Investor Ruchir Sharma will offer a grounded view on the global economy, a discussion amplified by the ongoing West Asia conflict. The conflict has triggered supply chain disruptions, pushing Brent crude prices towards $120 per barrel. This is causing global inflationary pressure, with forecasts suggesting headline inflation could rise modestly in 2026 before resuming its decline. Global GDP growth is also projected to slow to around 3.0-3.1% in 2026, straining developing economies. Sharma's insights are expected to analyze these economic pressures, examining how supply chain issues and energy price volatility are reshaping global economic paths.

India's Market Underperformance: Valuations, Outflows, and Weak Rupee

Sharma's commentary is timely given India's recent market performance.

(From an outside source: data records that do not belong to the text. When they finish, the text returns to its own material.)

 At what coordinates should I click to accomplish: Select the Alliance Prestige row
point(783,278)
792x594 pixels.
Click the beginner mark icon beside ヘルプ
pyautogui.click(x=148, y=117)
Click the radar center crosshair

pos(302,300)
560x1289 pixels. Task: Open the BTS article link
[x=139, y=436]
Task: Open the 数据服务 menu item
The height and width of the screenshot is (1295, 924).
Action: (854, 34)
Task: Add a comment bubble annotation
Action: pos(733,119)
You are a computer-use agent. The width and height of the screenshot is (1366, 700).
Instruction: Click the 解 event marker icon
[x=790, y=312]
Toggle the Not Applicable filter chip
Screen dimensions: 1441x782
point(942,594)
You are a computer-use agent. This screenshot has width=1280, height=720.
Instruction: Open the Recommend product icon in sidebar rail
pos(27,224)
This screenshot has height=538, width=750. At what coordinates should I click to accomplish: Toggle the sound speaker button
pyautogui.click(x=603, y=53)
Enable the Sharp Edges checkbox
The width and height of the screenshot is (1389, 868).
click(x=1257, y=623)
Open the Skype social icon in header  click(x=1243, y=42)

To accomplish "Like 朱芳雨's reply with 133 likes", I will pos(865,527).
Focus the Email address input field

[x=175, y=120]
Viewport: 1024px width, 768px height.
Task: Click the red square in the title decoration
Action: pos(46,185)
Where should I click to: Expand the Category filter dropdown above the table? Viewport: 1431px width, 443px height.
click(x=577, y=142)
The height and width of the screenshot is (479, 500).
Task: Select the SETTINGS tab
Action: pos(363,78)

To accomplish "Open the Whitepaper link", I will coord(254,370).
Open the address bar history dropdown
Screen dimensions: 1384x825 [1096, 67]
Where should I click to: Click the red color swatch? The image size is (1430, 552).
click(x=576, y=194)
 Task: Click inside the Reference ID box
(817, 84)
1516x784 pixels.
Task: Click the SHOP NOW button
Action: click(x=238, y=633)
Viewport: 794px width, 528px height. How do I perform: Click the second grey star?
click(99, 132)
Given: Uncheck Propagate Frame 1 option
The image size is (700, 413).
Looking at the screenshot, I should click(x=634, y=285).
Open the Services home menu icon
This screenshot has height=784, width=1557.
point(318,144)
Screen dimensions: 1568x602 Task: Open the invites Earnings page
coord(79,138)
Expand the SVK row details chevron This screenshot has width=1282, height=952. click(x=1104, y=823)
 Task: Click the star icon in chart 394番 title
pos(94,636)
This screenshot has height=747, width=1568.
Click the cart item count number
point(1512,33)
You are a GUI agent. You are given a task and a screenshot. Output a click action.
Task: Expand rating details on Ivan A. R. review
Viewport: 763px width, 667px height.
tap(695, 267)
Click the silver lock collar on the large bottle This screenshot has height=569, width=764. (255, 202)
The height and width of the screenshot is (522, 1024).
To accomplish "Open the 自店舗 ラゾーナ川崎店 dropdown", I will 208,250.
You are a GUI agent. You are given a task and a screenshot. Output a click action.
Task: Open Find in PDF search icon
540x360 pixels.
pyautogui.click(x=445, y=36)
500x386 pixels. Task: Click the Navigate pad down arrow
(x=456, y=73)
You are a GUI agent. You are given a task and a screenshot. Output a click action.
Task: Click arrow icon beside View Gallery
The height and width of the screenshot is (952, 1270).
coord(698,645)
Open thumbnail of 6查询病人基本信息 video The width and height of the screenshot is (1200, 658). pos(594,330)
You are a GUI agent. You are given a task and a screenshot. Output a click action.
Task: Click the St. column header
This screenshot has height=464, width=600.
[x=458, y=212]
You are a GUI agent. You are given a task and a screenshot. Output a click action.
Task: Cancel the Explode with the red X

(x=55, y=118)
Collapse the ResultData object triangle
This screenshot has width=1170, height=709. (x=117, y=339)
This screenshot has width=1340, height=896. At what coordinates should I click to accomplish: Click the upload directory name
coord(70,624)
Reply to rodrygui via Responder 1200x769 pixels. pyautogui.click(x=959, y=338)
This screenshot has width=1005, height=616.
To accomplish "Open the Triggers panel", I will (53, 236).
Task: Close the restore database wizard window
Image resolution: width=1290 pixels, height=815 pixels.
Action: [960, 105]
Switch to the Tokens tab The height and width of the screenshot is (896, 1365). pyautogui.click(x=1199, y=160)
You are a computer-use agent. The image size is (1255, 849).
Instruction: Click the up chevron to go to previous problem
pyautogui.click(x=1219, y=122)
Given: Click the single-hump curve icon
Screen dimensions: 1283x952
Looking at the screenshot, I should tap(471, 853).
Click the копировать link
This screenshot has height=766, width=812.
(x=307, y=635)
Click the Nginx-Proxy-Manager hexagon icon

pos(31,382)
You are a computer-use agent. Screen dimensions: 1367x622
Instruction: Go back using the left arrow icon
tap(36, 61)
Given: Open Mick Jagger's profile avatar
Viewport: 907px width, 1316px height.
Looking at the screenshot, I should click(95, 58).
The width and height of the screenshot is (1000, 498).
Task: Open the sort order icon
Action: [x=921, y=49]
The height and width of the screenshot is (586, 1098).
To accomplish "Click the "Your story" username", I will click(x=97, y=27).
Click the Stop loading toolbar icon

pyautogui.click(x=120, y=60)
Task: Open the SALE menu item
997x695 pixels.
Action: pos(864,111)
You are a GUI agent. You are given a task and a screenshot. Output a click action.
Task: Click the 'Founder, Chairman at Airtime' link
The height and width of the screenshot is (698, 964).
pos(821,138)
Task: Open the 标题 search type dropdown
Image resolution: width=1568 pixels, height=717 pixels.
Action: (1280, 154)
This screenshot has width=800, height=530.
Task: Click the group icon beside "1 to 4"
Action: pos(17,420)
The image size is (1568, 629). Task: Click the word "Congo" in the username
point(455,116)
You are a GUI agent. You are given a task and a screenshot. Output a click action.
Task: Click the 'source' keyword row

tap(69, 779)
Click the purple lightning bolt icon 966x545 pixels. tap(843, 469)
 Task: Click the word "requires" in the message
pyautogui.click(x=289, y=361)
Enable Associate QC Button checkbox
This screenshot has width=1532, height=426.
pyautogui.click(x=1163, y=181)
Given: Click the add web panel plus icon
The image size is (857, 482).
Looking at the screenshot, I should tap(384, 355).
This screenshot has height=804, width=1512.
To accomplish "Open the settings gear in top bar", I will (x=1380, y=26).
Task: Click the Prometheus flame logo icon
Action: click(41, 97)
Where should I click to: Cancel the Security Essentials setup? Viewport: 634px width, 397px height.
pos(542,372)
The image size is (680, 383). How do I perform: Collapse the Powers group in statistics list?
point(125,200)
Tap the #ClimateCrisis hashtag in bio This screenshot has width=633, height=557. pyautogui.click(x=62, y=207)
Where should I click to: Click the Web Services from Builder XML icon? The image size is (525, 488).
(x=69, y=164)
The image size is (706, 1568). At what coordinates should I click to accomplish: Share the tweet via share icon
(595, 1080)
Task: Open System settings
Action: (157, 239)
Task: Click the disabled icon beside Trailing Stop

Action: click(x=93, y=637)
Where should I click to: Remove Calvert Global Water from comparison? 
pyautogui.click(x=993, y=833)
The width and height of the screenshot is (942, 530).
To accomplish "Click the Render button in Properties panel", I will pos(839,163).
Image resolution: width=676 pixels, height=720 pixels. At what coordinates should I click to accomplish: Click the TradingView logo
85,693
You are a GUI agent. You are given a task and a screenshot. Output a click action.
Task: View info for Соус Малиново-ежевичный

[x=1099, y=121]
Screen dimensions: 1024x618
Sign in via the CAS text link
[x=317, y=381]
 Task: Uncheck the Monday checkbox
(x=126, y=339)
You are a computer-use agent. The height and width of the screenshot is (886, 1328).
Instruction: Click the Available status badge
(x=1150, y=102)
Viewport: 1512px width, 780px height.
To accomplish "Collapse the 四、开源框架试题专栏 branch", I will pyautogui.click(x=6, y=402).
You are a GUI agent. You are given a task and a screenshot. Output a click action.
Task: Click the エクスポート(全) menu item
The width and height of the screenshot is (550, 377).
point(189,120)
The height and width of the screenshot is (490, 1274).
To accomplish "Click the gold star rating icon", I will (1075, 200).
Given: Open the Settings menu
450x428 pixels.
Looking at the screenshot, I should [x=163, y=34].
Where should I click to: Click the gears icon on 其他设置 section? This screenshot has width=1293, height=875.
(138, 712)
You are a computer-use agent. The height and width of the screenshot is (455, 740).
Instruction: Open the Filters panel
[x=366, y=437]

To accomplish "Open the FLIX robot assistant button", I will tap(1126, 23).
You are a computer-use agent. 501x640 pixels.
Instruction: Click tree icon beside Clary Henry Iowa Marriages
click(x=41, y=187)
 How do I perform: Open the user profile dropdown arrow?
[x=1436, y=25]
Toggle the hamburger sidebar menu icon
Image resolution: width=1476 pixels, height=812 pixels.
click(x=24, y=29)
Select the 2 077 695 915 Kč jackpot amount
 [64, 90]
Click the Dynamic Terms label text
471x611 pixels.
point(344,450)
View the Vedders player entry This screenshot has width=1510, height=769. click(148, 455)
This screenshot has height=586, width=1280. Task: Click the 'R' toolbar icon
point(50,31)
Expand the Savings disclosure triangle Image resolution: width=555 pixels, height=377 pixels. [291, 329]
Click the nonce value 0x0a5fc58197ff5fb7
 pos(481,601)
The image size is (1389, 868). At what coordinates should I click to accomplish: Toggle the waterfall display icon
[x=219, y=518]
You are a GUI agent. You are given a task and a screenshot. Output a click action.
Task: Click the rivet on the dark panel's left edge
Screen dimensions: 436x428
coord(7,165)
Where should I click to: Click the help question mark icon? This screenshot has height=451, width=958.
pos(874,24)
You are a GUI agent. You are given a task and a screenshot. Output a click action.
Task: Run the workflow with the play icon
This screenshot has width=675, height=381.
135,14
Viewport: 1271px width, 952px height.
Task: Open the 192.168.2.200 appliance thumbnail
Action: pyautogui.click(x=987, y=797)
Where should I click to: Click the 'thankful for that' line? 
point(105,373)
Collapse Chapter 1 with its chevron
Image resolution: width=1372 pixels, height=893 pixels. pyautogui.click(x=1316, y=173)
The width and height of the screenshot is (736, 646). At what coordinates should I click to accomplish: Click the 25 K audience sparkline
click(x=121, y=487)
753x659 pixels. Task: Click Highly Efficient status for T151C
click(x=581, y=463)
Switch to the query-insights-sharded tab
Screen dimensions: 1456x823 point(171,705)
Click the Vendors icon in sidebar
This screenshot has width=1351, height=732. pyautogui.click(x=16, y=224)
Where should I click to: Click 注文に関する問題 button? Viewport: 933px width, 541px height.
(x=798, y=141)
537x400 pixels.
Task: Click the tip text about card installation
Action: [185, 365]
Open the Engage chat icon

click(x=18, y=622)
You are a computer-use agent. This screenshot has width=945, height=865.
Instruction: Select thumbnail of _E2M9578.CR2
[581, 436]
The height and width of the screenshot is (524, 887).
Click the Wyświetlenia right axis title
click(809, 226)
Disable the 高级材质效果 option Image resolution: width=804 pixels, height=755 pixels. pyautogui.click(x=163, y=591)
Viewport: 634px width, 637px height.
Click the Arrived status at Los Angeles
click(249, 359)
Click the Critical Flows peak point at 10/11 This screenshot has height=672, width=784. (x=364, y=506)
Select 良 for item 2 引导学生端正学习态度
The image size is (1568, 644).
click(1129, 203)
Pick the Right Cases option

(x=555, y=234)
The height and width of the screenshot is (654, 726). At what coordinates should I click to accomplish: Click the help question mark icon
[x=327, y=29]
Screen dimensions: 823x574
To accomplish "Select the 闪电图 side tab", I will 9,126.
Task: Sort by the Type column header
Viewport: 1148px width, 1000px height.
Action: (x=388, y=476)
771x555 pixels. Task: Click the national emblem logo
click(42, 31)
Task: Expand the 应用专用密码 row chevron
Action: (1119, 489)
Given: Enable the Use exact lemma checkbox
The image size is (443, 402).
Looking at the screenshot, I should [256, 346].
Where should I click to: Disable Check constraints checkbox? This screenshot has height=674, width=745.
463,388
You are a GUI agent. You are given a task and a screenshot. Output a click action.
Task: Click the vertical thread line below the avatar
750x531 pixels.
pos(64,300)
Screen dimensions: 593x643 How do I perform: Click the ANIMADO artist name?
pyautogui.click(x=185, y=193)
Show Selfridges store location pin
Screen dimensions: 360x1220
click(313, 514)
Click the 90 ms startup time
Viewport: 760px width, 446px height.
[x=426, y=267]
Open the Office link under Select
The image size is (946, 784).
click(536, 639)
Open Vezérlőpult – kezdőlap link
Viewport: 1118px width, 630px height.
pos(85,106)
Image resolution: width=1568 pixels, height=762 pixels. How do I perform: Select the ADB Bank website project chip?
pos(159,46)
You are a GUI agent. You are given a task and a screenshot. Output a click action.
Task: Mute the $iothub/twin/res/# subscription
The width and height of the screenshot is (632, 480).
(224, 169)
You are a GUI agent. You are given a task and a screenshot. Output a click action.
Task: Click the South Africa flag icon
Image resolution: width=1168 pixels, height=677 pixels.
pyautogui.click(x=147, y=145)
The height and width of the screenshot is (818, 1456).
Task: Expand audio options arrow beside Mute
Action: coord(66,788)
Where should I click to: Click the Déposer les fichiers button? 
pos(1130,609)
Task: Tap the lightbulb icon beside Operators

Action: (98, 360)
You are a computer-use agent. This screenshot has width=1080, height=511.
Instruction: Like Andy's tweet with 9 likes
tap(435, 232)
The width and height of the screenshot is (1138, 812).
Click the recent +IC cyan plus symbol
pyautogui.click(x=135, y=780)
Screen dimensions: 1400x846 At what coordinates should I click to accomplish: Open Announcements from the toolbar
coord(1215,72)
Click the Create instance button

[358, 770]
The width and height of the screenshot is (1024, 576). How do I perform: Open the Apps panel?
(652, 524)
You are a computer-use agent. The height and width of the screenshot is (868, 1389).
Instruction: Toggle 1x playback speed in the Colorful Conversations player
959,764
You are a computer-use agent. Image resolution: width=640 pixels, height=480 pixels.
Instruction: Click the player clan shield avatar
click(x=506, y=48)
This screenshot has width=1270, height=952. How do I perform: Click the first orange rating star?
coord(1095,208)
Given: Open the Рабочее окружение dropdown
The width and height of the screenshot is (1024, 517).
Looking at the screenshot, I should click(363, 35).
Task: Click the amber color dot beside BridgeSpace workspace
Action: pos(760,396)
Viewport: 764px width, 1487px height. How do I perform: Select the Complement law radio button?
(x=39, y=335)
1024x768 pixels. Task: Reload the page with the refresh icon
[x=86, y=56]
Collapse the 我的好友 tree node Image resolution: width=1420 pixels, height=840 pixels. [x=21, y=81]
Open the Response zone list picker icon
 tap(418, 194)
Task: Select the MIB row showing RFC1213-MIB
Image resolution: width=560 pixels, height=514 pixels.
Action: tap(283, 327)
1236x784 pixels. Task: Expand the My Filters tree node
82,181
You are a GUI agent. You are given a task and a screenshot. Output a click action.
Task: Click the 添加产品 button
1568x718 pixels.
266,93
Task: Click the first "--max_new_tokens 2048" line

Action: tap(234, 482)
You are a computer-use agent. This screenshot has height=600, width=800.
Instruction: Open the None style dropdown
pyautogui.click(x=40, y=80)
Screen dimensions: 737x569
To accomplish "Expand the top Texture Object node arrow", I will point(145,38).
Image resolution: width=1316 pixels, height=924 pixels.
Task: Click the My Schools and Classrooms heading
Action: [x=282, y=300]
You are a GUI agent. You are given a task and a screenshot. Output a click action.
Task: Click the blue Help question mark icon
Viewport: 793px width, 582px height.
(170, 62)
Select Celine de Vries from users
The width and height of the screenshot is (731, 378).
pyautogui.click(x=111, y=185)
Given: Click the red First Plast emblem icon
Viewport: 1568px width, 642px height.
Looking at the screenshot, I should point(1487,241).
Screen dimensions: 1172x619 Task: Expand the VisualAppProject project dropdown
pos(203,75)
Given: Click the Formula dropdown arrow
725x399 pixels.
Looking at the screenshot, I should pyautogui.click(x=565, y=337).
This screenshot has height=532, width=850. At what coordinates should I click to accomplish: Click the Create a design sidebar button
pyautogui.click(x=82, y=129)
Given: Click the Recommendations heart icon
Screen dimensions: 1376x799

In 2025, Indian equities lagged Asian and emerging market peers by over 20%, their worst relative performance in three decades, as measured by the MSCI India Index versus the MSCI Emerging Markets Index. This underperformance contrasts with India's past popularity and its projected GDP growth of 6.4-6.5% for 2026. Key factors include high equity valuations, with India's forward P/E ratio at 20-22x compared to the MSCI EM average of 12-14x in 2025, alongside significant foreign portfolio investor (FPI) outflows. Adding to these pressures, the Indian Rupee (INR) has depreciated 10.29% over the past 12 months as of April 27, 2026, hitting record lows near 94-95 against the US dollar in early 2026. This weakness stems from geopolitical tensions, oil price surges, and domestic fragilities. This currency drop erodes dollar-adjusted returns for foreign investors, hurting India's appeal. Meanwhile, the artificial intelligence sector attracted massive investment, with global VC funding in AI firms reaching $258.7 billion in 2025, signaling long-term growth potential but demanding careful assessment of profitability and market position.

Structural Challenges Dragging India's Economy

Sharma's analysis is expected to highlight India's structural challenges that worsen its current market lag. While India aims for strong growth, its reform execution has been uneven, marked by agricultural stagnation and "jobless growth." India's heavy reliance on oil imports makes it highly vulnerable to geopolitical shocks, as seen with crude oil prices nearing $120 per barrel and the INR's sharp decline. Unlike some peers, India's growing economy faces internal constraints that limit its competitive edge and appeal to capital during global uncertainty. High equity valuations, ongoing FPI selling, and a widening trade deficit (a record USD 282 billion for the first 11 months of 2025) suggest market pressures go beyond cyclical downturns. This contrasts with capital flowing into AI markets globally, potentially disadvantaging Indian equities in attracting international capital amid rising risk aversion. Historically, Indian markets have seen significant drops driven by foreign investor exits during global shocks, like the 2008 Financial Crisis, a pattern that could repeat if geopolitical risks grow.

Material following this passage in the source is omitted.